***** FRAGMENT DOKUMENTU *****
Niedawne wypowiedzi Jamesa Mattisa w kwestii zmiany sposobu działania okrętów lotniczych US Navy wywołały w środowiskach wojskowych pewne wątpliwości. Przynajmniej część cywilnych ekspertów uznała jednak sugerowane przez sekretarza obrony wycofanie z Zatoki Perskiej „dogodnego, dużego celu”, jakim jest amerykański lotniskowiec, za słuszne pod względem strategicznym.

Bryan Clark, analityk think tanku Center for Strategic and Budgetary Assessments (CSBA), twierdzi, że decyzja o zastąpieniu lotniskowca w Zatoce na przykład przez patrolowce i trałowce mogłaby okazać się korzystna. Przebywający tam duży okręt lotniczy jest bowiem nie tylko gwarantem swobody żeglugi, ale może być też potencjalnym „zakładnikiem”, jeśli dojdzie do rozpoczęcia działań zbrojnych przez Iran.

W razie wojny zamknięty na małym akwenie duży lotniskowiec automatycznie staje się głównym celem dla nadbrzeżnych baterii pocisków przeciwokrętowych. Sama pogłoska, jakoby Irańczykom udało się go uszkodzić lub zatopić, mogłaby być dla nich poważnym zwycięstwem propagandowym. Lotniskowce natomiast zdecydowanie bardziej potrzebne są do demonstracji siły przed rywalami USA w walce o wpływy w Europie i Azji.

John Glaser, ekspert od polityki zagranicznej w Cato Institute, pewny jest, że na ewentualnej blokadzie cieśniny Ormuz przez Iran silnie ucierpiałyby jego własne interesy gospodarcze. Twierdzi też, że między okresami wytężonej aktywności wojskowej Stanów Zjednoczonych w Zatoce Perskiej a jej braku nie odnotowano dużych różnic w przewozach ropy, więc lęki w tej kwestii są wyolbrzymione.
***** PRZEDSTAWIONE WIERSZE *****
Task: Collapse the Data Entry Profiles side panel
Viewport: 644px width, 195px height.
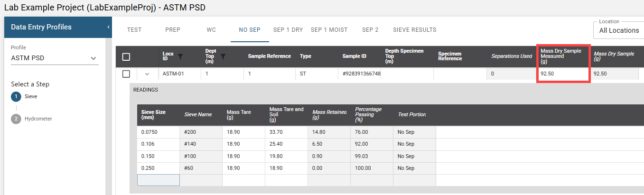Action: coord(108,27)
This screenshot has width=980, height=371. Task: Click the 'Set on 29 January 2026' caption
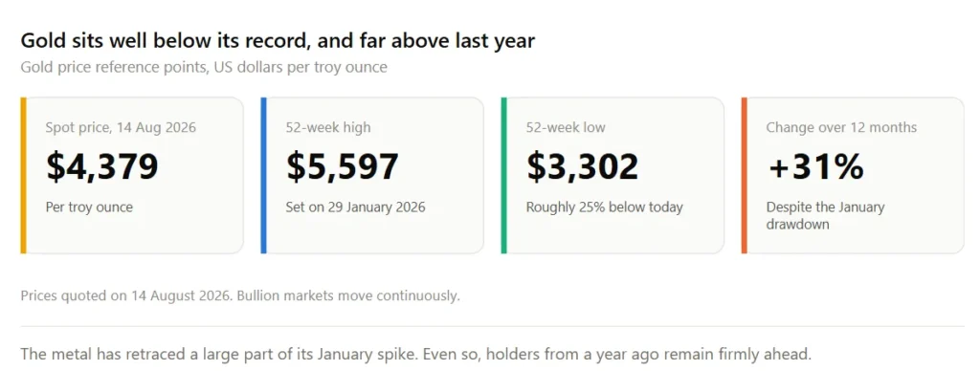coord(356,207)
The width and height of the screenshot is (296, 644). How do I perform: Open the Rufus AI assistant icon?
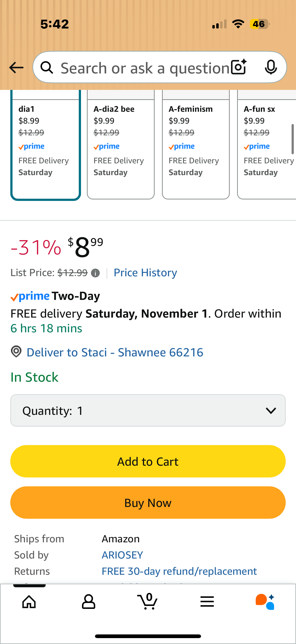pos(265,602)
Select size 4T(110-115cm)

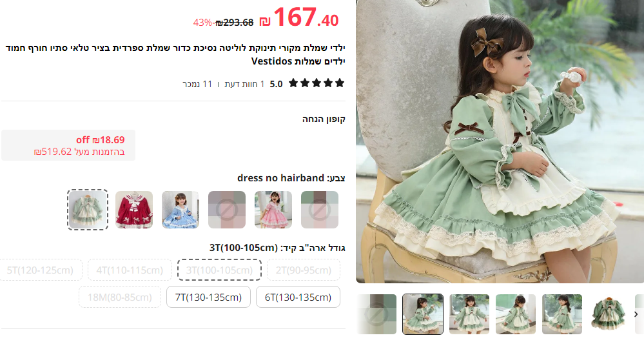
*****
__ZADANIE DO WYKONANIA__.
Odpowiedz na poniższe pytania na podstawie tekstu o lotniskowcach.
1. W jakim think tanku pracuje Bryan Clark?
2. Czym dla Irańczyków mogłaby być sama pogłoska, że udało im się uszkodzić lub zatopić lotniskowiec?
3. W jakiej instytucji zajmuje się polityką zagraniczną John Glaser?
Wiersze pochodzą z innego źródła niż tekst o lotniskowcach.

__WYNIK ZADANIA__.
1. W Center for Strategic and Budgetary Assessments (CSBA).
2. Poważnym zwycięstwem propagandowym.
3. W Cato Institute.